No Brasil, alguns dados chamam a atenção. Em 2015, mais da metade dos adultos, com idade entre 25 e 64 anos, não tinham acesso ao ensino médio e 17% da população sequer tinham concluído o ensino básico. Os números estão muito abaixo da média dos países da OCDE, que têm 22% de adultos que não chegaram ao ensino médio e 2% que não concluíram o básico.

O relatório, no entanto, mostra um avanço. Entre os adultos de 25 e 34 anos, o percentual de alunos que completou o ensino médio subiu de 53% em 2010 para 64% em 2015. Considerando que o ensino médio brasileiro tem duração de 3 anos e deveria ser cumprido entre os 15 e os 17 anos de idade, o Brasil também apresenta taxas muito abaixo da média dos outros países analisados no relatório.

Apenas 53% dos alunos de 15 anos estão matriculados no ensino médio. Entre os alunos de 16 anos, 67% estão matriculados no ensino médio e, entre os de 17 anos, 55%. Na média dos países da OCDE, pelo menos 90% dos alunos entre 15 e 17 estão no ensino médio.

Ensino Superior – Apenas 15% dos estudantes brasileiros entre 25 e 34 anos estão no ensino superior, face a 37% na OCDE, 21% na Argentina e a 22% no Chile e na Colômbia. No entanto, se comparado aos países dos Brics (bloco formado pelo Brasil, a Rússia, Índia, China e África do Sul), o Brasil está melhor – a China tem 10%, a Índia, 11%, e a África do Sul, 12%.

No Brasil, 37% das graduações em 2015 eram feitas nas áreas de negócios, administração e direito, índice semelhante ao da maioria dos outros países pesquisados. Em seguida, a preferência dos brasileiros era por pedagogia, com 20% das matrículas – uma das taxas mais altas entre os todos os países. Apenas a Costa Rica e Indonésia têm taxas mais altas de opção por pedagogia (22% e 28%, respectivamente).

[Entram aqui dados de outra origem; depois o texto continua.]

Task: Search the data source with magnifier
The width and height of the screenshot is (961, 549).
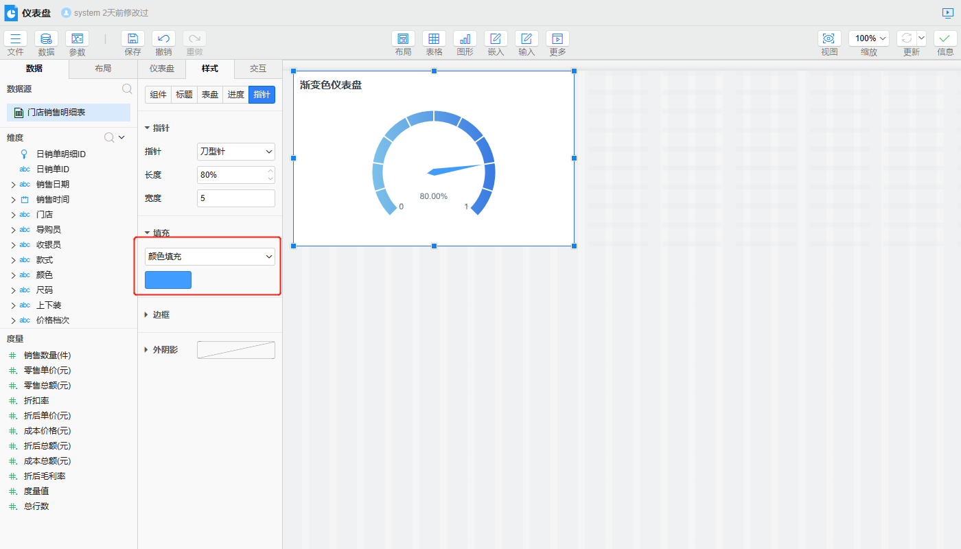Action: pos(127,89)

Apesar de o relatório reconhecer que o Brasil é um país muito grande e diverso, se comparado a outros grandes como os Estados Unidos e a Rússia, a desigualdade é muito mais dramática (apresentando variações de até cinco vezes nos percentuais, contra menos de três vezes de disparidade em outros países).

Diploma Universitário – De maneira geral, considerando o grupo de todos os países pesquisados, os adultos com um diploma universitário obtêm ganhos significativos em seu investimento: têm 10% mais chances de serem empregados e ganharão, em média, 56% mais do que os adultos que só completaram o ensino médio. Os adultos com educação universitária também são menos propensos a sofrer de depressão do que aqueles que não chegaram ao ensino superior. Por isso, os jovens adultos estão cada vez mais dispostos a obter uma educação que aumente suas habilidades, ao invés de entrar no mercado de trabalho diretamente após a conclusão do ensino obrigatório.